Task goal:
Transcribe each record exactly as it appears.

Available data: Begin

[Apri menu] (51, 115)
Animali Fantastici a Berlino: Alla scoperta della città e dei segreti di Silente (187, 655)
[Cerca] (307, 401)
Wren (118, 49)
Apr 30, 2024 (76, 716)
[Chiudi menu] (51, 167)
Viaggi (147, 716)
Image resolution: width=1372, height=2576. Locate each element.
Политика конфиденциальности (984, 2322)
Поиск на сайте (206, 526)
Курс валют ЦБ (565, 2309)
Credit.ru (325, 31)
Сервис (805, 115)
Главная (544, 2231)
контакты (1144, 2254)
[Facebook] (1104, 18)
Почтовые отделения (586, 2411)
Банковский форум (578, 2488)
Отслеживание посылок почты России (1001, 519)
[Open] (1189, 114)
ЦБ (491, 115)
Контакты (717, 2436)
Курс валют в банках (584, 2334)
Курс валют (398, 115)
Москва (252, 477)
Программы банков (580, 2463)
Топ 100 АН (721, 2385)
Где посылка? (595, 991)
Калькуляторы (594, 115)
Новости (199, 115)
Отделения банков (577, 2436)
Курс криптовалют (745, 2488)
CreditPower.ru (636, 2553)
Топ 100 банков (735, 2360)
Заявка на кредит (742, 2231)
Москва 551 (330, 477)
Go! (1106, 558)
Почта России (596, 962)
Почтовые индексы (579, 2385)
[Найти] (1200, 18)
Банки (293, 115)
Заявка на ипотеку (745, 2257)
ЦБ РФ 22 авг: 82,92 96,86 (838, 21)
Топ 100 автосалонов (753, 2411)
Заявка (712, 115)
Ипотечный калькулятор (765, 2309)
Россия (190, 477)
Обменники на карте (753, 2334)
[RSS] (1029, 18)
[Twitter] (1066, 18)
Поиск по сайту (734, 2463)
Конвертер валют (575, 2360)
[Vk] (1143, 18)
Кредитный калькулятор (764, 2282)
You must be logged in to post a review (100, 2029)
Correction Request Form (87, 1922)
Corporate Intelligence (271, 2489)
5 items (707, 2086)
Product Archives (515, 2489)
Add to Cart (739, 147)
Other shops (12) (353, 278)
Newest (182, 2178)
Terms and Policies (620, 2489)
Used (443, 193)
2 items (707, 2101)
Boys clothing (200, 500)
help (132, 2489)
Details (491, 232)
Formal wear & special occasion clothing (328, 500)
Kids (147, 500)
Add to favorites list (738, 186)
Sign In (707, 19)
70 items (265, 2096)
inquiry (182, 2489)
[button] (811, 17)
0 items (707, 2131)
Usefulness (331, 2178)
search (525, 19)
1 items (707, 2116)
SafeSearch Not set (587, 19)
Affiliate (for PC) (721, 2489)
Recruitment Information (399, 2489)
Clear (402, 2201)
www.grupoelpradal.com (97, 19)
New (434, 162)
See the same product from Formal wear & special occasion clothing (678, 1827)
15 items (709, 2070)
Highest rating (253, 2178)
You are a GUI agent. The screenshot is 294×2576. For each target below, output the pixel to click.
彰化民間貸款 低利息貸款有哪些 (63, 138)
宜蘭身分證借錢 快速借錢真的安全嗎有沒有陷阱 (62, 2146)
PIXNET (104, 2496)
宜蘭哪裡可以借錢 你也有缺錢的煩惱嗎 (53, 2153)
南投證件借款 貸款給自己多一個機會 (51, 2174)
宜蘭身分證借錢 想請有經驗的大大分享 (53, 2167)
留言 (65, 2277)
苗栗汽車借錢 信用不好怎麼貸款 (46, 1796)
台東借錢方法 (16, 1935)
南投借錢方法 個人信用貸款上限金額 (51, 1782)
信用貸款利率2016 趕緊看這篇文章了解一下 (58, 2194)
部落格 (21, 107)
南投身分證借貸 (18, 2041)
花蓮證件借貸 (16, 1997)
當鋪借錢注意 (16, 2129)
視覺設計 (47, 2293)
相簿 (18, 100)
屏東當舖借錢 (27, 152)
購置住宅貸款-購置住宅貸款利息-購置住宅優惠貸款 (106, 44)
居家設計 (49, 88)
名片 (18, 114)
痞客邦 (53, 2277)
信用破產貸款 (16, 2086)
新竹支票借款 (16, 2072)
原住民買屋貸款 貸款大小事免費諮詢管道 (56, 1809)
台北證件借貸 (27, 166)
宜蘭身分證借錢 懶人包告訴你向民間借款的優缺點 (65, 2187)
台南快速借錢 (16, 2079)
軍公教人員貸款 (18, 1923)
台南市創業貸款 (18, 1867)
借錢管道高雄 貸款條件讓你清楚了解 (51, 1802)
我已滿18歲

Available data: End

Solution:
[Apri menu] (51, 115)
Animali Fantastici a Berlino: Alla scoperta della città e dei segreti di Silente (187, 655)
[Cerca] (307, 401)
Wren (118, 49)
Apr 30, 2024 (76, 716)
[Chiudi menu] (51, 167)
Viaggi (147, 716)
Image resolution: width=1372, height=2576. Locate each element.
Политика конфиденциальности (984, 2322)
Поиск на сайте (206, 526)
Курс валют ЦБ (565, 2309)
Credit.ru (325, 31)
Сервис (805, 115)
Главная (544, 2231)
контакты (1144, 2254)
[Facebook] (1104, 18)
Почтовые отделения (586, 2411)
Банковский форум (578, 2488)
Отслеживание посылок почты России (1001, 519)
[Open] (1189, 114)
ЦБ (491, 115)
Контакты (717, 2436)
Курс валют в банках (584, 2334)
Курс валют (398, 115)
Москва (252, 477)
Программы банков (580, 2463)
Топ 100 АН (721, 2385)
Где посылка? (595, 991)
Калькуляторы (594, 115)
Новости (199, 115)
Отделения банков (577, 2436)
Курс криптовалют (745, 2488)
CreditPower.ru (636, 2553)
Топ 100 банков (735, 2360)
Заявка на кредит (742, 2231)
Москва 551 (330, 477)
Go! (1106, 558)
Почта России (596, 962)
Почтовые индексы (579, 2385)
[Найти] (1200, 18)
Банки (293, 115)
Заявка на ипотеку (745, 2257)
ЦБ РФ 22 авг: 82,92 96,86 (838, 21)
Топ 100 автосалонов (753, 2411)
Заявка (712, 115)
Ипотечный калькулятор (765, 2309)
Россия (190, 477)
Обменники на карте (753, 2334)
[RSS] (1029, 18)
[Twitter] (1066, 18)
Поиск по сайту (734, 2463)
Конвертер валют (575, 2360)
[Vk] (1143, 18)
Кредитный калькулятор (764, 2282)
You must be logged in to post a review (100, 2029)
Correction Request Form (87, 1922)
Corporate Intelligence (271, 2489)
5 items (707, 2086)
Product Archives (515, 2489)
Add to Cart (739, 147)
Other shops (12) (353, 278)
Newest (182, 2178)
Terms and Policies (620, 2489)
Used (443, 193)
2 items (707, 2101)
Boys clothing (200, 500)
help (132, 2489)
Details (491, 232)
Formal wear & special occasion clothing (328, 500)
Kids (147, 500)
Add to favorites list (738, 186)
Sign In (707, 19)
70 items (265, 2096)
inquiry (182, 2489)
[button] (811, 17)
0 items (707, 2131)
Usefulness (331, 2178)
search (525, 19)
1 items (707, 2116)
SafeSearch Not set (587, 19)
Affiliate (for PC) (721, 2489)
Recruitment Information (399, 2489)
Clear (402, 2201)
www.grupoelpradal.com (97, 19)
New (434, 162)
See the same product from Formal wear & special occasion clothing (678, 1827)
15 items (709, 2070)
Highest rating (253, 2178)
You are a GUI agent. The screenshot is 294×2576. For each target below, output the pixel to click.
彰化民間貸款 低利息貸款有哪些 (63, 138)
宜蘭身分證借錢 快速借錢真的安全嗎有沒有陷阱 (62, 2146)
PIXNET (104, 2496)
宜蘭哪裡可以借錢 你也有缺錢的煩惱嗎 (53, 2153)
南投證件借款 貸款給自己多一個機會 (51, 2174)
宜蘭身分證借錢 想請有經驗的大大分享 (53, 2167)
留言 (65, 2277)
苗栗汽車借錢 信用不好怎麼貸款 (46, 1796)
台東借錢方法 (16, 1935)
南投借錢方法 個人信用貸款上限金額 (51, 1782)
信用貸款利率2016 趕緊看這篇文章了解一下 (58, 2194)
部落格 (21, 107)
南投身分證借貸 (18, 2041)
花蓮證件借貸 (16, 1997)
當鋪借錢注意 (16, 2129)
視覺設計 (47, 2293)
相簿 (18, 100)
屏東當舖借錢 (27, 152)
購置住宅貸款-購置住宅貸款利息-購置住宅優惠貸款 (106, 44)
居家設計 (49, 88)
名片 (18, 114)
痞客邦 (53, 2277)
信用破產貸款 (16, 2086)
新竹支票借款 (16, 2072)
原住民買屋貸款 貸款大小事免費諮詢管道 (56, 1809)
台北證件借貸 (27, 166)
宜蘭身分證借錢 懶人包告訴你向民間借款的優缺點 (65, 2187)
台南快速借錢 (16, 2079)
軍公教人員貸款 (18, 1923)
台南市創業貸款 (18, 1867)
借錢管道高雄 貸款條件讓你清楚了解 (51, 1802)
我已滿18歲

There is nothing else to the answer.